While these women number in the thousands throughout Cook Children’s history, this year, we’re highlighting a few who have made their mark in medicine. Each comes from different backgrounds, different specialties and different decades, but they all share two things — a passion for their work and the Promise to improve the well-being of every child in our care and our communities.
Lisa Elliott, Ph.D., Psychologist
Manager of Cook Children’s Behavioral Health Clinic in Denton
Years at Cook Children’s: 29
Psychology is a second career for Lisa Elliott. Initially a human resources director with a degree in business, Dr. Elliott began taking psychology classes to better understand how to help the employees she represented.
“I would have to call in employees for failure to show up to work, wage garnishments or disciplinary actions, and there were always reasons for that, like family, emotional or mental struggles,” she said. “So I decided to enroll in a couple of psychology courses where we were living at the time to get an understanding of how I could better help our employees.”

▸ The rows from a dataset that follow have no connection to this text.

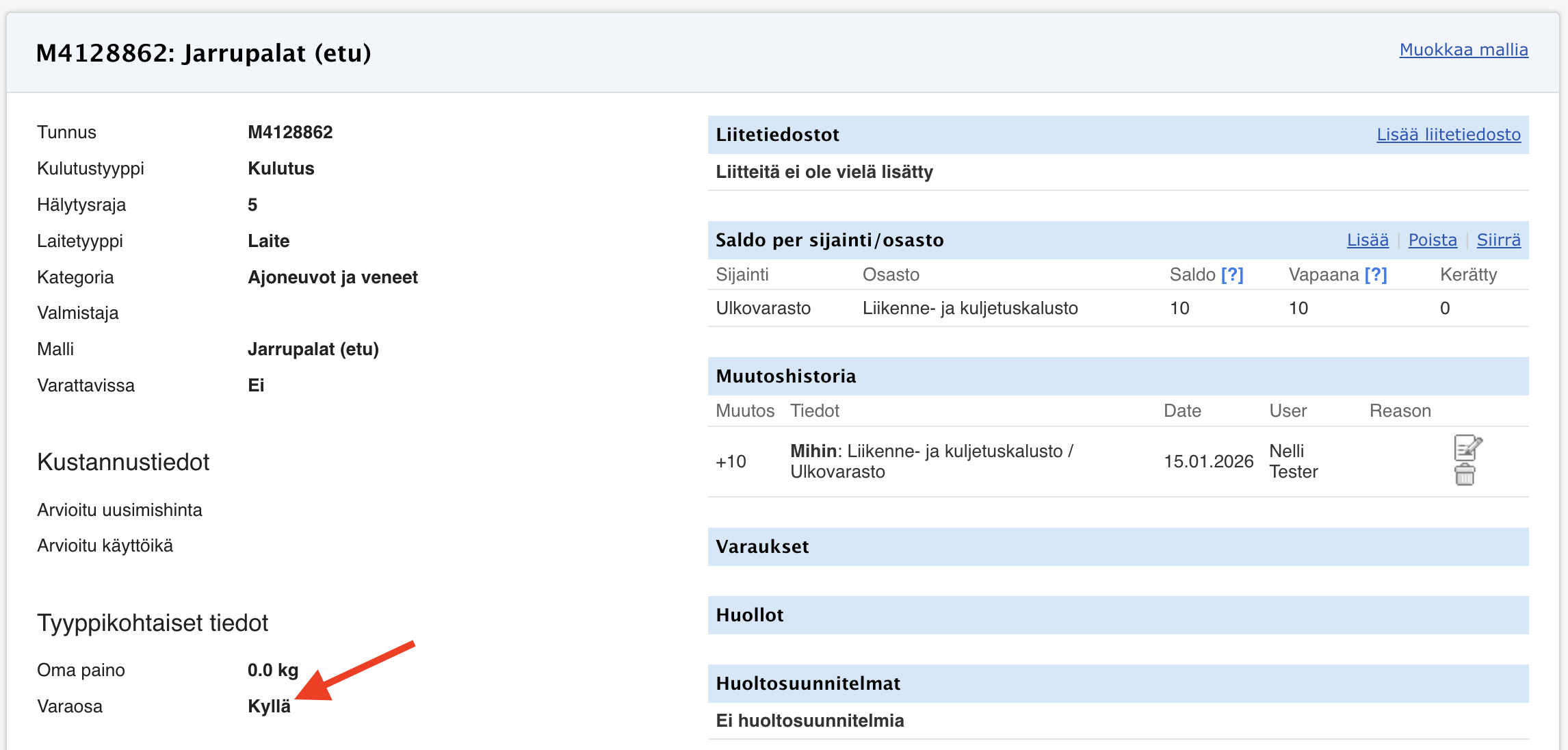Click the Saldo help question mark
Screen dimensions: 1568x750
tap(1232, 274)
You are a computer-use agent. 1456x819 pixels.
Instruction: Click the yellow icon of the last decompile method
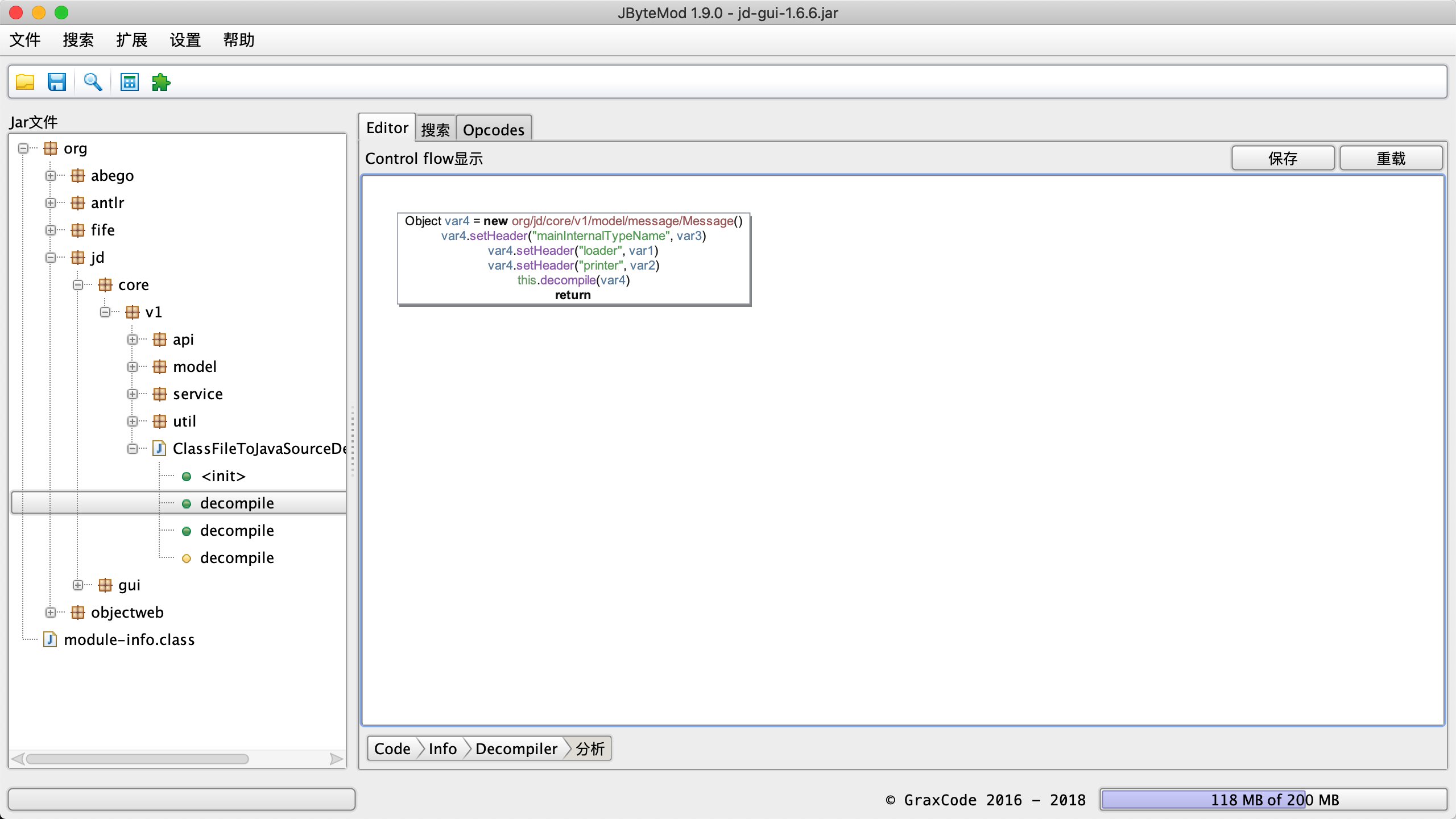pos(187,558)
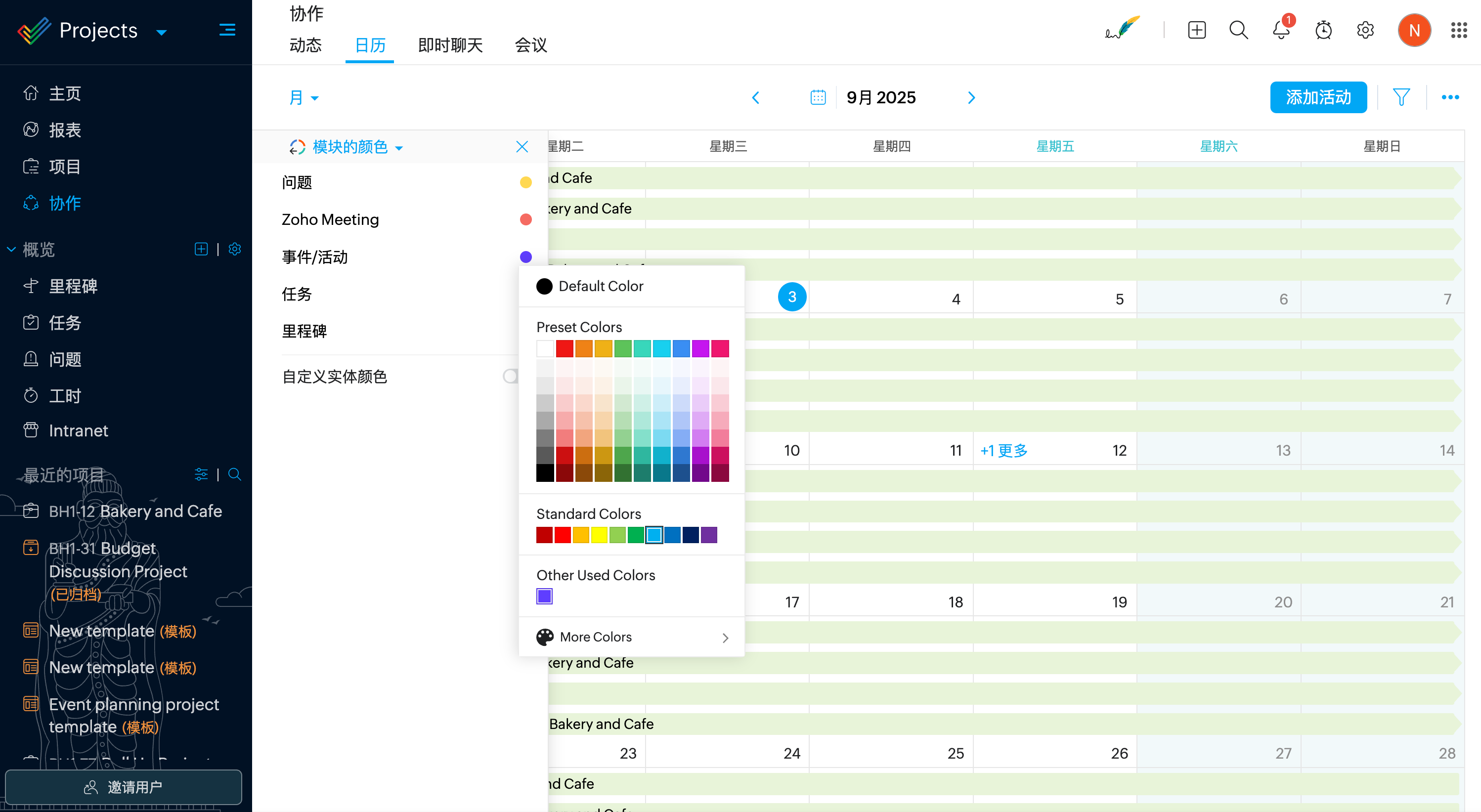
Task: Open the apps grid launcher icon
Action: (x=1459, y=30)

Dr. Elliott found the courses fascinating and impressed her professors, who encouraged her to continue her path in the field. She eventually applied to and was accepted into the doctoral program at the University of North Texas, where she specialized in neuropsychology.
Dr. Elliott calls herself a non-traditional neuropsychologist because she uses both the therapy side of psychology and the testing and research side of neuropsychology.
“I always thought I wanted to do therapy, but that's when I felt like you could nurture anyone into health,” Dr. Elliott said. “Then I discovered that nature and what a child is exposed to in utero is a huge piece of this, too. That's when I changed and recognized the value of testing and started a huge focus also in neuropsych.”
In 1994, she developed and opened Cook Children’s first outpatient behavioral health therapy clinic in a 500-square-foot office in Denton. Within months, demand for the service forced the clinic into a bigger space.
Dr. Elliott mentors and trains the next generation of neuropsychologists, too. For 22 years she has led a neuropsychology fellowship program that provides training for those completing graduate degrees and those completing requirements for full licensure.
While impactful, neither of these accomplishments make her proudest moments list. For that, she thinks only of her patients.
“This isn’t about me,” she said of her work. “What gets me in my little happy zone is actually when I see my patients’ success and see them excel, thrive and take pride in the coping skills they've learned and their increased self-confidence and self-esteem, that brings me to tears.”
When adversity comes, Dr. Elliott turns to prayer and leans on her source of hope — her faith in God. Then, she looks for ways to serve others.
“I've always made the decision that, not only do I want to look for the helpers when there is trouble, but I want to be the helper,” she said. “I want to model that hope, kindness and compassion. When we are doing for others, that also helps us through our own personal adversity.”